Até o momento, já foram executados 13,2 mil metros quadrados de pavimentação, melhorando as condições de circulação na comunidade. Na infraestrutura subterrânea, foram implantados 5,7 mil metros de rede de drenagem, 5,1 mil metros de rede de esgoto e 4,7 mil metros de rede de abastecimento de água.
Em setembro de 2025, a comunidade também recebeu uma nova praça equipada com skate park, ciclovia, duas quadras poliesportivas, parque infantil, bicicletários, área para piqueniques, Academia da Terceira Idade (ATI) e equipamentos de ginástica. O espaço foi arborizado com 200 árvores e mais de 4,8 mil metros quadrados de grama.
O projeto Morar Carioca prevê melhorias urbanas em 22 comunidades classificadas como Áreas de Especial Interesse Social (AEIS) na cidade do Rio de Janeiro.
EDUCAÇÃO — Ainda na agenda no Rio de Janeiro, o presidente Lula visitou a Escola Técnica Roberto Rocca, também em Santa Cruz (RJ). Lá, ele assinou a autorização de habilitação da Pontifícia Universidade Católica do Rio de Janeiro (PUC-Rio), instituição comunitária de educação superior, e da Faculdade IDOR de Ciências Médicas como instituições aptas a solicitar autorização para ofertar curso de graduação em medicina. A habilitação permite às instituições de educação superior já credenciadas a possibilidade de solicitar o protocolo do pedido de autorização do curso de medicina, bem como utilizar suas unidades hospitalares reconhecidas pelo Ministério da Saúde como hospitais de ensino.
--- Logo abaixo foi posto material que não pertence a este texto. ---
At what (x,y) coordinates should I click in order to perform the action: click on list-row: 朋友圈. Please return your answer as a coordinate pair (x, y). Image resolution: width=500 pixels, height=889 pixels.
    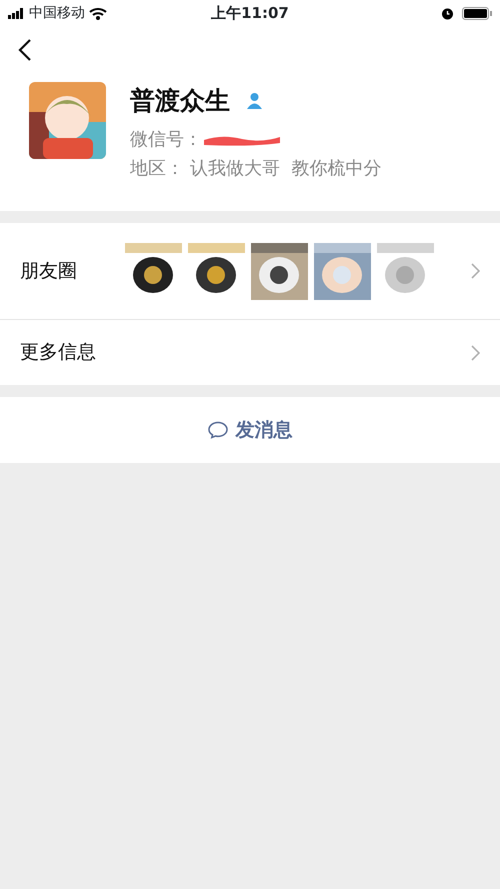
    Looking at the image, I should click on (250, 271).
Com a habilitação, as instituições seguirão o fluxo dos processos regulatórios do Ministério da Educação (MEC), por meio da Secretaria de Regulação e Supervisão da Educação Superior (Seres). “O presidente Lula lançou um edital para que hospitais de alto nível de excelência pudessem ofertar curso de medicina. Então, as instituições habilitadas são aquelas que têm hospitais de alta complexidade no Brasil. Estamos aqui com a Rede D’Or e com a PUC-Rio, que era a única PUC que não tinha curso de medicina. Essa assinatura garante que essas redes se transformem em instituições de ensino, o primeiro passo para que, no prazo mais rápido possível, sejam autorizados os novos cursos de medicina”, disse o ministro da Educação, Camilo Santana.